# [What you are asked to do]
Only the lines from the beginning of the data below through the line containing "Privacy Policy (85, 2556)" belong in the response, each copied exactly.

# [Data for this exercise]
■ ■ ■ ■ ■
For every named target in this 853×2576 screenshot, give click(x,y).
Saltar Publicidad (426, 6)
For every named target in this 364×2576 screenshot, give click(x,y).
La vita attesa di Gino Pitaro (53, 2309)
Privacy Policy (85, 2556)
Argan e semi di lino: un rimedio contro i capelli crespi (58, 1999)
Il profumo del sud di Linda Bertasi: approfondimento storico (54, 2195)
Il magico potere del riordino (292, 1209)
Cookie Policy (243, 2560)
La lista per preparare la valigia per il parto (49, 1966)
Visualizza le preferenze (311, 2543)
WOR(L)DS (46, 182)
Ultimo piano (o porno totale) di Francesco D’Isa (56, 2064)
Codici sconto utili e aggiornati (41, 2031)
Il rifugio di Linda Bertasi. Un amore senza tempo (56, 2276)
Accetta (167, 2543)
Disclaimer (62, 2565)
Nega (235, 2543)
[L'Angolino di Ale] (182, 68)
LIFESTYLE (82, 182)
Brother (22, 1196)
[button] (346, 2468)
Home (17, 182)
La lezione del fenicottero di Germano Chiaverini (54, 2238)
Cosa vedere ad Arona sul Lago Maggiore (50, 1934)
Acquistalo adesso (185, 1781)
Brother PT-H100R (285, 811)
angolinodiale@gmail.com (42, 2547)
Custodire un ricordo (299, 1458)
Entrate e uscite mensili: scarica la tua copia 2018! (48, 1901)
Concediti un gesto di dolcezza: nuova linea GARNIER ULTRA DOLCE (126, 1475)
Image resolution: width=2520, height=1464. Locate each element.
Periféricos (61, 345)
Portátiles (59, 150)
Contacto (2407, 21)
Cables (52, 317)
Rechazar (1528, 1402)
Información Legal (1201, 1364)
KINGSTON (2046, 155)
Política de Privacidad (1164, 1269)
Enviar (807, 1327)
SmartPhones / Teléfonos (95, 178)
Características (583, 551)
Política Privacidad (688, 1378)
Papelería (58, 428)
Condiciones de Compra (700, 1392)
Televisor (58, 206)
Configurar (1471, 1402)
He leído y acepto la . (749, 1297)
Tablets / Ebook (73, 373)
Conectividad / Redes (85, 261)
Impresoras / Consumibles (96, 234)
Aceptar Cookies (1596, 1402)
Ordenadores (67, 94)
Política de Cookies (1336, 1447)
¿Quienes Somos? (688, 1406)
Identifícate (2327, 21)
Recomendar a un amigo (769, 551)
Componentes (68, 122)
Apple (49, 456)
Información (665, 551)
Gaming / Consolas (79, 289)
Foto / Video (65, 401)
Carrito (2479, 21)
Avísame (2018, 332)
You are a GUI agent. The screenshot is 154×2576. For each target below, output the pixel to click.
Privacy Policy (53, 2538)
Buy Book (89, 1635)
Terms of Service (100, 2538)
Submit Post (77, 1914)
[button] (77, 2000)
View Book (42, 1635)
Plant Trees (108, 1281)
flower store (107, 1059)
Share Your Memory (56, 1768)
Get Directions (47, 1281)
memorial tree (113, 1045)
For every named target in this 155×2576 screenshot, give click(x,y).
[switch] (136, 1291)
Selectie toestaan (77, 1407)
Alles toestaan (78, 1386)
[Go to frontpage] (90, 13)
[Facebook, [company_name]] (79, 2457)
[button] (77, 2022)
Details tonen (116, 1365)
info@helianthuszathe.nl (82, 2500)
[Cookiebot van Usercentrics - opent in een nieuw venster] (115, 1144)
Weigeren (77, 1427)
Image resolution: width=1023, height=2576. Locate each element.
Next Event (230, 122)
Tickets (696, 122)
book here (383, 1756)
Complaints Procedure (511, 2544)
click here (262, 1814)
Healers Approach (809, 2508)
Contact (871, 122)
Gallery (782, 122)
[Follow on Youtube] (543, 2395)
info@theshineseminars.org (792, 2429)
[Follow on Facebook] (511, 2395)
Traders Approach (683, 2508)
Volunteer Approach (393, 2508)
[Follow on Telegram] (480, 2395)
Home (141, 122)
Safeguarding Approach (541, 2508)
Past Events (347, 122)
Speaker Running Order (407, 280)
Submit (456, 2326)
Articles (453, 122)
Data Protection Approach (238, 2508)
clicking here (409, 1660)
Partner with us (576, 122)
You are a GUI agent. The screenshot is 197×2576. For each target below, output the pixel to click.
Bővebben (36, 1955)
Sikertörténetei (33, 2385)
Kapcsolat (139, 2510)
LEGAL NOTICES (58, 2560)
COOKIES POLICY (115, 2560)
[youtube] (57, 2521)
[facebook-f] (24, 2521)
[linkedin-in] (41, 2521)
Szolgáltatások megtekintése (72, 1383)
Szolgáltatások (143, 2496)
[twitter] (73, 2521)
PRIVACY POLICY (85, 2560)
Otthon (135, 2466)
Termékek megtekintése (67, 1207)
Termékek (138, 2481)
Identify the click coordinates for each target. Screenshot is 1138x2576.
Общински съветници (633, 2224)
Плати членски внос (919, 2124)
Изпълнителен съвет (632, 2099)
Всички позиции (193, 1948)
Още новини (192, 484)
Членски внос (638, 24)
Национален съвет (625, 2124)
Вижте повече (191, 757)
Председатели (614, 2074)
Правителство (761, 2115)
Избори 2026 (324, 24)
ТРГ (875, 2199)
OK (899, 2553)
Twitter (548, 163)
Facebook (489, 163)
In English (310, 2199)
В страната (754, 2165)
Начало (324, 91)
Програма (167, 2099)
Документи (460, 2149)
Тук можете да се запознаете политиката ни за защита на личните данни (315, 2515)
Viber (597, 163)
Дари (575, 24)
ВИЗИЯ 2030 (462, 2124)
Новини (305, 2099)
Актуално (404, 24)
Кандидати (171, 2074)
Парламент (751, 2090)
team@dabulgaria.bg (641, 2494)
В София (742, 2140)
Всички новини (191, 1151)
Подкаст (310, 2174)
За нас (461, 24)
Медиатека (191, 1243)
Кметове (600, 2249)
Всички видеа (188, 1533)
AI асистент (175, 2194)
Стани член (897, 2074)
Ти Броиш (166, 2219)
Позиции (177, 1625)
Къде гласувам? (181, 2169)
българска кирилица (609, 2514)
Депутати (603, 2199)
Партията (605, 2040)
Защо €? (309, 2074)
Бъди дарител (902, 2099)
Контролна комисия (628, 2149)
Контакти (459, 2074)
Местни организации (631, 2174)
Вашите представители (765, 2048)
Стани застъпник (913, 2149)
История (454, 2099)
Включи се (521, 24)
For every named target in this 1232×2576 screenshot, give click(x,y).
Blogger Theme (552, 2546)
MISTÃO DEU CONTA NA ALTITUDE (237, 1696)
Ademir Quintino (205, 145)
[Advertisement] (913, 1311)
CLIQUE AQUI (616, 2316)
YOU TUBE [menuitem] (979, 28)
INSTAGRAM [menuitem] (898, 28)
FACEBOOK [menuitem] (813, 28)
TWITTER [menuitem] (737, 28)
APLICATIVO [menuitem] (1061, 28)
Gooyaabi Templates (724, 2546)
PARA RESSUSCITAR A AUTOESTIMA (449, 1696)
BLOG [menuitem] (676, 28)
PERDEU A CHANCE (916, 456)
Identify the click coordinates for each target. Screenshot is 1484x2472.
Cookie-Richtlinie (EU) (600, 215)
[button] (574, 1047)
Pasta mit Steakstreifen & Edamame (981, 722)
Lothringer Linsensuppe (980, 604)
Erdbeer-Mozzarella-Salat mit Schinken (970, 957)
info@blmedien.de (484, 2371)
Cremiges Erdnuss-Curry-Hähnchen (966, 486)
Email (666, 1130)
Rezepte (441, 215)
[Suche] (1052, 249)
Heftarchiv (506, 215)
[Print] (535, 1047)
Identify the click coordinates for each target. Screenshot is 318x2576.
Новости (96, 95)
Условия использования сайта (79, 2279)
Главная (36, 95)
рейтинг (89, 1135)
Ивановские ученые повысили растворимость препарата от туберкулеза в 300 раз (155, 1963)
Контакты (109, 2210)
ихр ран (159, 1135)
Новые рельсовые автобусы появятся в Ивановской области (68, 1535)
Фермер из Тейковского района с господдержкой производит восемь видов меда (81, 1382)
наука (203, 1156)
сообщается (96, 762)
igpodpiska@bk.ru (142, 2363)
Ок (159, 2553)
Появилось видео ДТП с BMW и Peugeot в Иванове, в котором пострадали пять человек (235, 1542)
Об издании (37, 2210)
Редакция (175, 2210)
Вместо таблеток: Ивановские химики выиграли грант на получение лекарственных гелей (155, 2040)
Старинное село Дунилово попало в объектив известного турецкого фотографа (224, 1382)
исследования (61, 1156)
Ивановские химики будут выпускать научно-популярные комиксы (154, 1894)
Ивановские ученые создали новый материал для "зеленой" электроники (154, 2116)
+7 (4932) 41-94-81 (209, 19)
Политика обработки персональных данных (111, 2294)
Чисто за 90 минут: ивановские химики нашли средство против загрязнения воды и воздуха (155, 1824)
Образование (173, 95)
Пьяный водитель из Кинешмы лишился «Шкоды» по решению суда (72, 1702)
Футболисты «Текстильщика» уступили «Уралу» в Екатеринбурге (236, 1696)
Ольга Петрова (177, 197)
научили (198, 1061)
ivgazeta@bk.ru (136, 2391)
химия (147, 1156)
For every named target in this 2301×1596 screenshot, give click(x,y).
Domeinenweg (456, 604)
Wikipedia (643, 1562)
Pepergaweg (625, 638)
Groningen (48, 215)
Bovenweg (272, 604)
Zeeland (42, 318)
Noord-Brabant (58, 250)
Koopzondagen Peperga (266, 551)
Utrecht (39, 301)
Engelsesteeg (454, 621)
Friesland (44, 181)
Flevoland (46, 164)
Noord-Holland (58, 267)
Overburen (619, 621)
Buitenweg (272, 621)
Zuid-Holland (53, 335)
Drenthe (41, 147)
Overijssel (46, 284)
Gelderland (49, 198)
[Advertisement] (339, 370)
■ ■ ■ ■ ■
# [Answer]
For every named target in this 853×2576 screenshot, give click(x,y).
Saltar Publicidad (426, 6)
For every named target in this 364×2576 screenshot, give click(x,y).
La vita attesa di Gino Pitaro (53, 2309)
Privacy Policy (85, 2556)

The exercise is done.